#### What needs to be done:
Run through the records and, wherever a line holds the word "computer", return that line.

#### Information provided:
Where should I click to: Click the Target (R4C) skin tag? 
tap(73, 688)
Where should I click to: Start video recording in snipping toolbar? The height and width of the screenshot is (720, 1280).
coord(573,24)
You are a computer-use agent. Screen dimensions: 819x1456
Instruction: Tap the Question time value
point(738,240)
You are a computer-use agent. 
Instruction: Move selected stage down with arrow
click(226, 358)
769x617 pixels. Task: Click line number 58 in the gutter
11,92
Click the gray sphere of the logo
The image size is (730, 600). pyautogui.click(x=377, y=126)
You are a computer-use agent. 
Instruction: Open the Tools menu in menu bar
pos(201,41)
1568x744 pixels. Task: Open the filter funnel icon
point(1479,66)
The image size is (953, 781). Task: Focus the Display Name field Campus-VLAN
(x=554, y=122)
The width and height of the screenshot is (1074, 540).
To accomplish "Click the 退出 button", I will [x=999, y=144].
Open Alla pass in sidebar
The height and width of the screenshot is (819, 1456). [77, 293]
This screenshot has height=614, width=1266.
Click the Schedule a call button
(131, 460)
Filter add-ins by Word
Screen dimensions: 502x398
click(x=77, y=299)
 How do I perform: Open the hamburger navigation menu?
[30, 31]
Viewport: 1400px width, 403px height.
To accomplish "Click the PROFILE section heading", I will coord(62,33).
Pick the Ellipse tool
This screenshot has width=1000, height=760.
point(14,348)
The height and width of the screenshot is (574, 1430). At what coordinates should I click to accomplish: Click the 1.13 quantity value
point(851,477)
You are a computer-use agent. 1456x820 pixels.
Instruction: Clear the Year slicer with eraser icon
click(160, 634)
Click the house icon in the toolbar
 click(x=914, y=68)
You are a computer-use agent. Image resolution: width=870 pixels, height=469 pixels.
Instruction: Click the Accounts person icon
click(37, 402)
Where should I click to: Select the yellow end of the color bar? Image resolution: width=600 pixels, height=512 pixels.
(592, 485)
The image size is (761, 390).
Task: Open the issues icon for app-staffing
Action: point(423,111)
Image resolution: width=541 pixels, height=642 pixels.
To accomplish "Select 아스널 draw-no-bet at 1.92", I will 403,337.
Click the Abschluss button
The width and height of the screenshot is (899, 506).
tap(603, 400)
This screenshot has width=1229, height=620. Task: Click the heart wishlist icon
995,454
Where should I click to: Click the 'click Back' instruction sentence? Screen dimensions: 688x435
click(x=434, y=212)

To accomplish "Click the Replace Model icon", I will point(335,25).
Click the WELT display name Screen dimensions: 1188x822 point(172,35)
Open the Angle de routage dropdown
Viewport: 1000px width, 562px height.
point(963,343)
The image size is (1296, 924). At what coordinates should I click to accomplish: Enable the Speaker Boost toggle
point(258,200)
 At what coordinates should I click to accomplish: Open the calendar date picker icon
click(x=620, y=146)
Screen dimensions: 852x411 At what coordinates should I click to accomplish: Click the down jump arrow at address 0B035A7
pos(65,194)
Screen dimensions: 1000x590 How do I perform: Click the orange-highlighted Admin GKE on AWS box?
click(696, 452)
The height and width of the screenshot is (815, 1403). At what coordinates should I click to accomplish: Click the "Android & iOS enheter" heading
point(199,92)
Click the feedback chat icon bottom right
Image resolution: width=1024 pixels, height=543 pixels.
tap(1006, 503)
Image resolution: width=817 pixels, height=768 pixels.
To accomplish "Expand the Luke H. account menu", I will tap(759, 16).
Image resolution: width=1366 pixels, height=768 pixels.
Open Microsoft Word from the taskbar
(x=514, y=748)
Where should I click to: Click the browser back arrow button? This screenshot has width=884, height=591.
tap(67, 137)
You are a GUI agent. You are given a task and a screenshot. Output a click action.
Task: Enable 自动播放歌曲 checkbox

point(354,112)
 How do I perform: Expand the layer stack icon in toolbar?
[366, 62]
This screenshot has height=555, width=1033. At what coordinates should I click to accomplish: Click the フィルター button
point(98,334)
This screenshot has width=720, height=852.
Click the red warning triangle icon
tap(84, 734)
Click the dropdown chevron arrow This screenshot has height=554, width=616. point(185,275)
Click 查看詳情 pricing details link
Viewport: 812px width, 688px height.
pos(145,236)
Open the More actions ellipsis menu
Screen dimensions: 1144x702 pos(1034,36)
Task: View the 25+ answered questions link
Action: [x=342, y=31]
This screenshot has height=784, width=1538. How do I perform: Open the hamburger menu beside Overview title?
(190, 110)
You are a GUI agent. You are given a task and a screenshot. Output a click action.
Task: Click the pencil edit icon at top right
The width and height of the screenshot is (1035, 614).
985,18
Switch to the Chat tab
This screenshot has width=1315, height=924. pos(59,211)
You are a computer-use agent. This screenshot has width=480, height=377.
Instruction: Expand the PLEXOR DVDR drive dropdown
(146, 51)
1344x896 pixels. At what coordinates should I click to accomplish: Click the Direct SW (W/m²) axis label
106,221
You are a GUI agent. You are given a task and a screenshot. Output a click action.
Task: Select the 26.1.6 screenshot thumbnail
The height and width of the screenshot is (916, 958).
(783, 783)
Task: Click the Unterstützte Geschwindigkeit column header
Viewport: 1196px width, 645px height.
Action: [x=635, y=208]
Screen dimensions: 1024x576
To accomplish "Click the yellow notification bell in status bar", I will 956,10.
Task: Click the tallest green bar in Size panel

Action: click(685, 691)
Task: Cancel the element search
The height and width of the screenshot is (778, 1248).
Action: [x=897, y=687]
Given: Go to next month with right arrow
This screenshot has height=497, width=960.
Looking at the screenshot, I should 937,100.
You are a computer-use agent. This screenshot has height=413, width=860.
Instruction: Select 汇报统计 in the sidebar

#### Reply to the task:
You are a computer-use agent. Screen dimensions: 819x1456
You are a computer-use agent. 
You are a computer-use agent. 
You are a computer-use agent. 1456x820 pixels.
You are a computer-use agent. Image resolution: width=870 pixels, height=469 pixels.
You are a computer-use agent. This screenshot has width=480, height=377.
You are a computer-use agent. This screenshot has height=413, width=860.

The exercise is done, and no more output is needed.